PASSAGE section start

Have you ever run or walked a 5K? Did you wonder how they knew your standing in the race?
It was because your race bib had a sensor—or “wearable technology”—that was activated as soon as you hit the start line and also registered when you hit the finish line. That data was sent to the run’s database and a day or so later it was available to you.
With the popularity of wearable technologies, some companies also have begun providing incentives or reimbursements to employees who use company-issued wearable technologies such as a FitBit. This strategy ultimately saves companies money since it helps employees to better understand their own health habits. In addition, studies show that people who actively use wearable technology devices and food tracking apps, have lower health care costs than those who do not.
But what would this do for employee morale? Wearable devices may not be the best fit for all companies; however, it is a great way for a company to demonstrate the value it places on maintaining a healthy lifestyle. It also fosters friendly conversation and competition among employees using the same type of wearable device.

PASSAGE section end
COLLECTED DATA section start

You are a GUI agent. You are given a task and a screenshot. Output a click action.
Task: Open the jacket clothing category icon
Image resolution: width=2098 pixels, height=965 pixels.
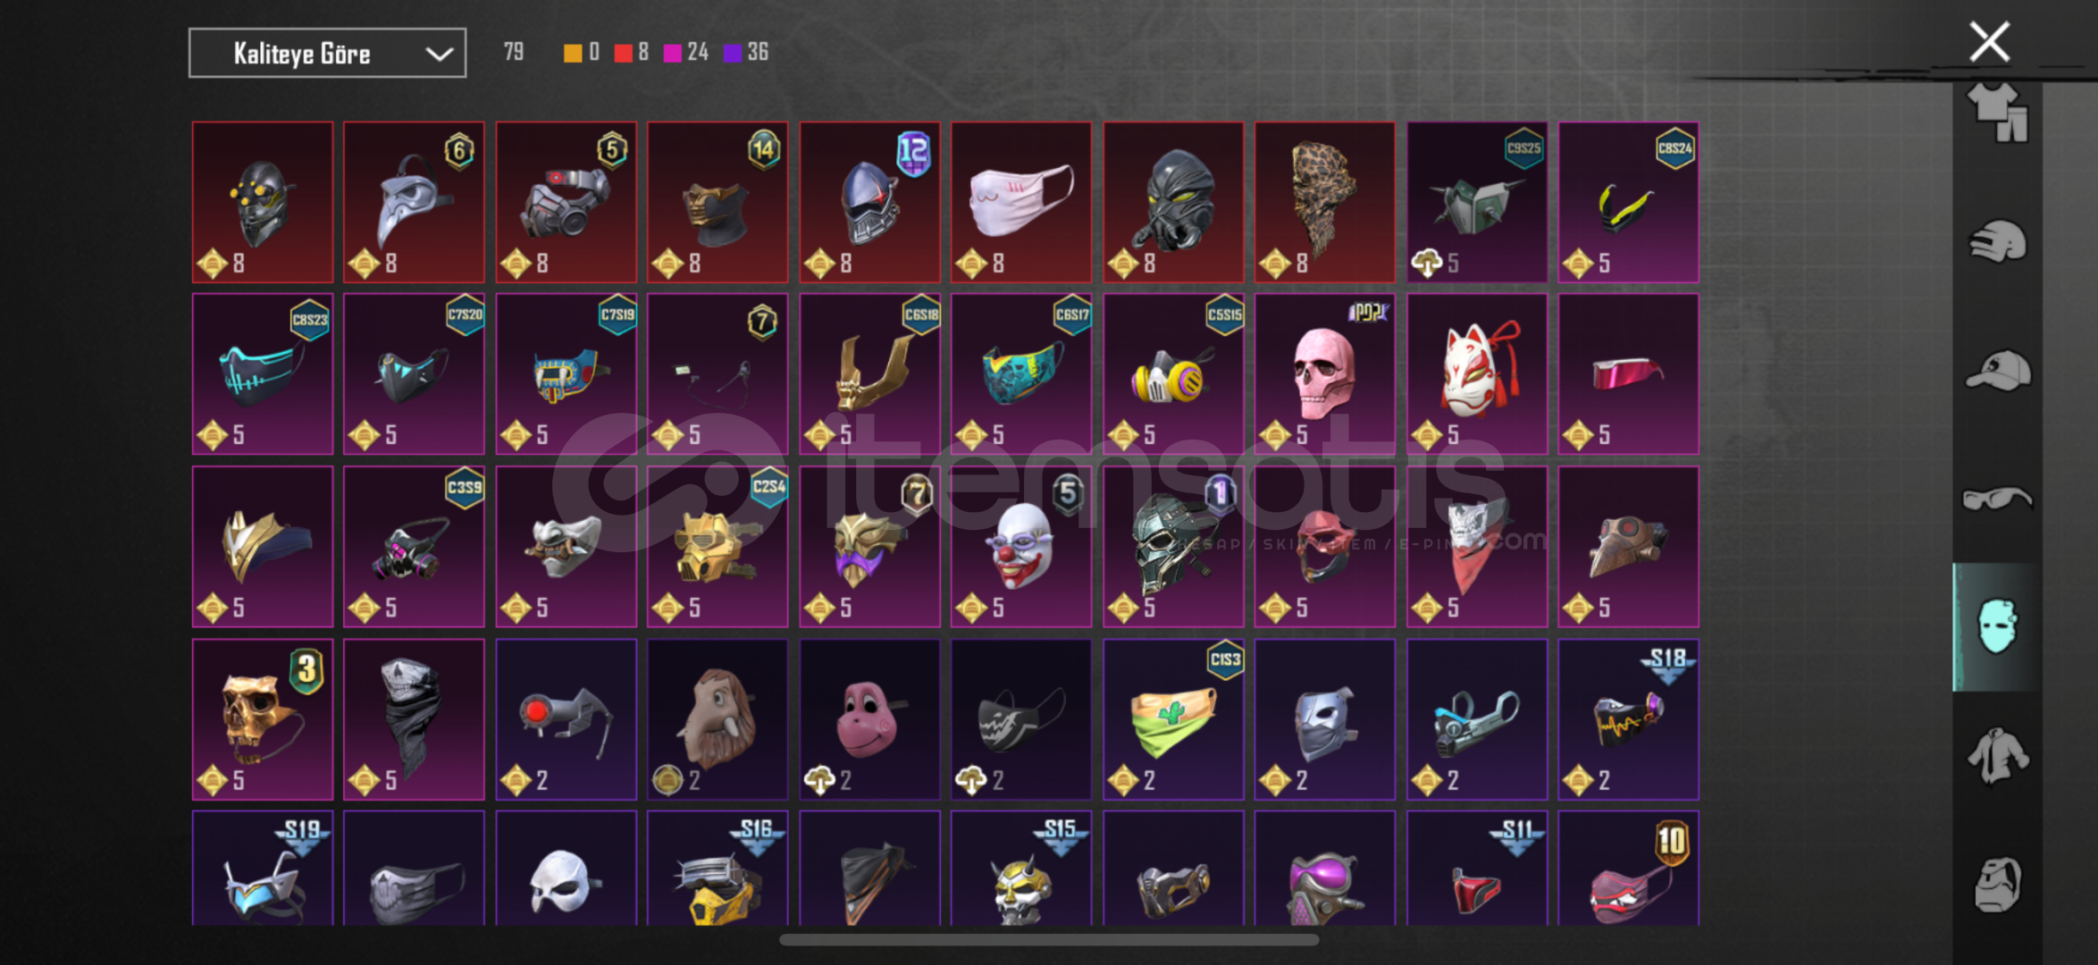tap(1998, 756)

COLLECTED DATA section end

> **INSTRUCTIONS TO FOLLOW**: Continue the passage above about wearable technology and employee health from the point where it stops.

> **RESULT OF THE TASK**:
One criticism of wearable technology is that it is a bit too “Big Brotherish.” Remember that you will never have a 100 percent employee adoption rate with any company initiative despite your best efforts. I believe many companies also see more positives than negatives from implementing wearable technology programs. At some of my colleagues’ workplaces, we have discussed possibly integrating this type of technology into our wellness program as a way for employees to better understand their activity level, calorie consumption, food quality decisions, and overall health. Healthy employees are much less likely to miss work and are also more productive.
Another perk of wearable technology is that the data is extremely accurate—data that an employee’s healthcare provider can use to understand a patient’s daily routine and to determine why a patient is reporting a certain ailment. For example, a physical therapist may prescribe a patient to walk two miles per day. When the patient comes in for a follow up visit, the therapist can check on that patient’s progress with the help of the wearable device data and adjust a diagnosis accordingly. From the employer perspective, the patient comes back to work at the right time, decreasing the possibility of relapse and workday absences.
However, not every company has the financial wherewithal to implement such a program. If that is the case, smaller wellness programs can be put in place, such as once-a-month nutritional counseling or reduced-price fitness classes.
Ultimately, companies have to decide if providing wearable technologies to employees is a necessary step to better the health of their workforce.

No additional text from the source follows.